There's a story going round at the moment, a nice little tale about how Labour leader Jeremy Corbyn, ever a man of the people, spent part of his Remembrance Sunday hanging out with veterans, chatting and taking photos with them, rather than attending a VIP lunch with David Cameron et al. It is a positive story, which grew organically on Twitter, and which was covered by the Huffington Post and The Independent, flying in the face of all that nasty tabloid vituperation poor old Jeremy so constantly faces.

It's not completely true, of course. Number 10 has confirmed there wasn't a VIP lunch − David hosted some veterans at his office without a gourmet vol-au-vent in sight, while Jeremy had a bit of time to kill and used it to speak to some potential voters managing not to invoke Karl Marx's vengeful ghost or trample the cross.

People queued up to debunk it all. But first consider the other story going about; this one splatted wholesale across the right-wing media. Finding themselves unable to attack him for not wearing the correct poppy, or not tying his shoelaces properly, or for not muttering a solemn prayer to Comrade Stalin, they've all had a lusty go at the manner and angle at which he bowed as he laid a wreath at the Cenotaph.

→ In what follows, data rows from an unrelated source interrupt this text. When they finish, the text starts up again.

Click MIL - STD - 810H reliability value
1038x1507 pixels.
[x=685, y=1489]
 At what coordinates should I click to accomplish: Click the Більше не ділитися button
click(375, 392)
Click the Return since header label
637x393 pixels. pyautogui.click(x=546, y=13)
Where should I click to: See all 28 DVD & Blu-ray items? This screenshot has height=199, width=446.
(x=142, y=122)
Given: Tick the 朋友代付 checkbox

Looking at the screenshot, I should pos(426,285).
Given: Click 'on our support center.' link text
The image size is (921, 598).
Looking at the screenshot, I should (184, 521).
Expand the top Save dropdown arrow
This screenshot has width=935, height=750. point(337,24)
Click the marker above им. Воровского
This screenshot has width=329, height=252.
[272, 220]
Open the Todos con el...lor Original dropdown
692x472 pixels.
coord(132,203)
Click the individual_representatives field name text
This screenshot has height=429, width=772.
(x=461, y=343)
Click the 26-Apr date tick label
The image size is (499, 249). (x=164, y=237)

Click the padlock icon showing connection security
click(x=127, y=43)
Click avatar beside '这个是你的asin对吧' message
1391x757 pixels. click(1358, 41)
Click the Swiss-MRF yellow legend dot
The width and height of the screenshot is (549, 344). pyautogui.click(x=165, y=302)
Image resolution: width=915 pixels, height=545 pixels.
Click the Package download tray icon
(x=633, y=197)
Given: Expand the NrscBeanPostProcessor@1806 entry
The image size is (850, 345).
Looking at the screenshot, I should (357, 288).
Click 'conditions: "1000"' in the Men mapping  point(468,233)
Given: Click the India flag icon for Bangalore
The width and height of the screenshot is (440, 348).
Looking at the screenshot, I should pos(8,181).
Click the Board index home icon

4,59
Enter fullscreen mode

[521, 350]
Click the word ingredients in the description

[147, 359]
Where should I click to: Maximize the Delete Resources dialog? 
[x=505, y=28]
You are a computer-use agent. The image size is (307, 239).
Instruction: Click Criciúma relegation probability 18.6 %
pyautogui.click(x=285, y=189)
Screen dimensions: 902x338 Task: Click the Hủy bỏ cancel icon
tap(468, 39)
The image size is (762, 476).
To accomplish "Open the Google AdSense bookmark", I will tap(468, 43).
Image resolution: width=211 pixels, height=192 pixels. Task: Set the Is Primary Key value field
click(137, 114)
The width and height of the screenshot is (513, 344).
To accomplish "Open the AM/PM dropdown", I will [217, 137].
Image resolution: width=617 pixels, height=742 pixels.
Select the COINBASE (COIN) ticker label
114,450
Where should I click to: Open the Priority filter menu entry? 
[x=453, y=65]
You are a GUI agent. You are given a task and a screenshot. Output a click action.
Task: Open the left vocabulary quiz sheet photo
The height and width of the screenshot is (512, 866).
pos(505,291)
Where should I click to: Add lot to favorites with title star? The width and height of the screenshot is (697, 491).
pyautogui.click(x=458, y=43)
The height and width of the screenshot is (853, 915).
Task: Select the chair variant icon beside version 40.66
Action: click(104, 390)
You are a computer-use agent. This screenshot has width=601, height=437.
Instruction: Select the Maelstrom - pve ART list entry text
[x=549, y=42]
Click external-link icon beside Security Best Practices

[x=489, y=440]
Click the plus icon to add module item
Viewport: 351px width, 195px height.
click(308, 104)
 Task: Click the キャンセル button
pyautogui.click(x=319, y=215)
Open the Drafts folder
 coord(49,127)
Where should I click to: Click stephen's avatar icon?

Apparently he gave no more than the most cursory of nods to the memorial, an act that fairly spits at the legacy of the millions of brave men who died so The Sun could fling low-key fascist accusations in their name. Even if he had just nodded, it would have been fine, but he didn't. He bowed in entirely the correct manner, apparently having learned a lesson from the recent national anthem brouhaha.

The Telegraph's Charles Moore gracelessly accepted that Corbyn bowed but he let himself down a bit by insisting it was all an act of cold reptile cunning rather than genuine respect.

Aside from the amusing notion of The Sun applying to an etiquette expert for its own angle of attack, the idea of Debrett's having an official ruling on appropriate bowing angles is plain dumb.

Worse though was the same paper's synthetic outrage at the message he left with his wreath, extending sympathy for dead troops who weren't British, which was taken not as the thoughtful mark of respect it was, but as a deliberate slap in the face to our brave boys.

This is an openly unpleasant and tacitly racist sentiment and once again highlights the excremental depths to which the Tories' outsourced propaganda division will sink, and rich indeed coming from a news organisation that hacked dead soldiers' grieving families' phones.

So to hear more enthusiasm coming from folks technically on Corbyn's side for debunking a minor positive story, than to call out The Sun's open sewer is more disappointing.

A similar rainbow of grossly unsubstantiated bile was projected at Ed Miliband by the Murdoch heavy mob, but the Left managed to unite sufficiently to rebut the relentless attacks on his father, his eating skills and his weird facial expressions. There wasn't much back-sniping from Miliband's side, but now we have a stronger, if more polarising, leader, some of these gloves are off. People who aren't happy their faction has lost its footing on the left-wing pecking order cannot now suspend their disappointment enough to pull properly for their own team.

There's no clever rhetorical argument to be made here; simply put, it is unhelpful to spend more time on petty internecine squabbles than it is to take the fight to the other side. There's no solution I can offer, either, that's cleverer than saying: "Please stop doing it; you're not helping anyone but David Cameron."

What Corbyn's detractors on either side need to ask themselves is: which the more egregious untruth is, and whether this is the level at which they want to play against a man who time and again says he wants his policies to speak for him. Obviously no election is ever a morally pure battle of ideologies playing fair, so if the Right is going to fight dirty, the elements of the Left who can't seem to help but carry their enemies' water need to decide once and for all whose side they're really on.